**** INPUT FOR THIS TASK

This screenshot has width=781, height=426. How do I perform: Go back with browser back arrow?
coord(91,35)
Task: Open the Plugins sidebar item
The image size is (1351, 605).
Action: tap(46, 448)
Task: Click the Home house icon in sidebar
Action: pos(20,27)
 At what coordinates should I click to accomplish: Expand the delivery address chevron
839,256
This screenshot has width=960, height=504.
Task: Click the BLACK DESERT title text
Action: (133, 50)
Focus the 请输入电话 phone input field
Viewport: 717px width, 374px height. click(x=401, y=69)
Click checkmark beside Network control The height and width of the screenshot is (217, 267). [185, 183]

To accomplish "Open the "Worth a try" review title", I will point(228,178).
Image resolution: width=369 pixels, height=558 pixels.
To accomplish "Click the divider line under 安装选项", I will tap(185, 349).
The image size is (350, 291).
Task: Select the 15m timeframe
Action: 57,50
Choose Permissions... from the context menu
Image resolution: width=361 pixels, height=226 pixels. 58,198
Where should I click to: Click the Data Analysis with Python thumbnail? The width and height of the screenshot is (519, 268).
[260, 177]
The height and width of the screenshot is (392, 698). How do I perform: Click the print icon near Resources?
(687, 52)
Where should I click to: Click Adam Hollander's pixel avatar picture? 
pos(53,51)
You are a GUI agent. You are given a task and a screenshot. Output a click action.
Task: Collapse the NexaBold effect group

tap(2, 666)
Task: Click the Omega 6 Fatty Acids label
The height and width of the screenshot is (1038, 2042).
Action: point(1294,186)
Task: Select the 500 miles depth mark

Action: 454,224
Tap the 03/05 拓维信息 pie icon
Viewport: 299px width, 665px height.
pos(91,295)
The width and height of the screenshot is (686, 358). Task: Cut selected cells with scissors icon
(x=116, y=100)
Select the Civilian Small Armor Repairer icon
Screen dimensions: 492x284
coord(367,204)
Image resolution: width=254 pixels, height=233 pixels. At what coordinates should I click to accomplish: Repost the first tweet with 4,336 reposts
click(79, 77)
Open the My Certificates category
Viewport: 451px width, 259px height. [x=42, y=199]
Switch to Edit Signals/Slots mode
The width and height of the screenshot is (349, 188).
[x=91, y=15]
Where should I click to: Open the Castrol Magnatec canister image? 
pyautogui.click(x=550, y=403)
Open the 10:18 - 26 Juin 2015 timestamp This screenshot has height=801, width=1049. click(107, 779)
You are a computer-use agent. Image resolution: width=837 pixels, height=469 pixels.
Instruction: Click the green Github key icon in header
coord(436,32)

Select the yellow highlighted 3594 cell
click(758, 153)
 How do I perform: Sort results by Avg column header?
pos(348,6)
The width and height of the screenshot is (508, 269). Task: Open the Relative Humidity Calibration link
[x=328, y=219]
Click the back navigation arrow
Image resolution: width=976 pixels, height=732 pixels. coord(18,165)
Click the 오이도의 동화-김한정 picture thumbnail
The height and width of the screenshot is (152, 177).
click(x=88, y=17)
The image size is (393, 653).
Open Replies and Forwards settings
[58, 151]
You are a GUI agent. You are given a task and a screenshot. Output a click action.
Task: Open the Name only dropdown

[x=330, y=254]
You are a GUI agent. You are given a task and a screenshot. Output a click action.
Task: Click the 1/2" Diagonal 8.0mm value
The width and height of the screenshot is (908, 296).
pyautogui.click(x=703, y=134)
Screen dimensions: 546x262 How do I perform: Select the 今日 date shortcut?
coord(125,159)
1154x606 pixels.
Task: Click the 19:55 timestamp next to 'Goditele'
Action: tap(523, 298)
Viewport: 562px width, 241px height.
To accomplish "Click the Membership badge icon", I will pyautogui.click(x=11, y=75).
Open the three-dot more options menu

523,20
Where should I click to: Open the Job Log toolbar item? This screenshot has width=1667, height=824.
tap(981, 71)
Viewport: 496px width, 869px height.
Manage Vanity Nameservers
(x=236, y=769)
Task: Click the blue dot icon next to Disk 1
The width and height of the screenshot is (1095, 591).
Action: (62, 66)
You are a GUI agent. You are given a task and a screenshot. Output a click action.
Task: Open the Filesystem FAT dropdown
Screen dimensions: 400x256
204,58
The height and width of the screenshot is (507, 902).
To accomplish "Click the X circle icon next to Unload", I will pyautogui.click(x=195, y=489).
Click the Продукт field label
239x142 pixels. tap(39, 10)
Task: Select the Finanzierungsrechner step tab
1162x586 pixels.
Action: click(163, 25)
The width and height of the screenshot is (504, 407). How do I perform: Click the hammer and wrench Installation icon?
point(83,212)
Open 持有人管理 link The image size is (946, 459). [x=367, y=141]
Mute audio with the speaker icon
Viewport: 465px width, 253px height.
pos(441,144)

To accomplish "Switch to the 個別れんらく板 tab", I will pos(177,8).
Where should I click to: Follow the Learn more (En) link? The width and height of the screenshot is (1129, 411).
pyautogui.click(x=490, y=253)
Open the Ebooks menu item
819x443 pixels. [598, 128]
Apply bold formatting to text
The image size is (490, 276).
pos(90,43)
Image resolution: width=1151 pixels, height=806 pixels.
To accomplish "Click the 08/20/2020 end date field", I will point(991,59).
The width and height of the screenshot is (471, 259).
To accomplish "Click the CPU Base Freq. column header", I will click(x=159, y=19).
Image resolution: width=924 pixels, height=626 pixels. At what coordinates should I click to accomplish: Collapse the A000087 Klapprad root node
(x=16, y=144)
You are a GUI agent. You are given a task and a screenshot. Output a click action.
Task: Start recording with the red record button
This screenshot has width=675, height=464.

********

| YOUR TASK |
Line count for "Switch": count the lines in the records above that hold this word, and give only the number.

| TASK ANSWER |
2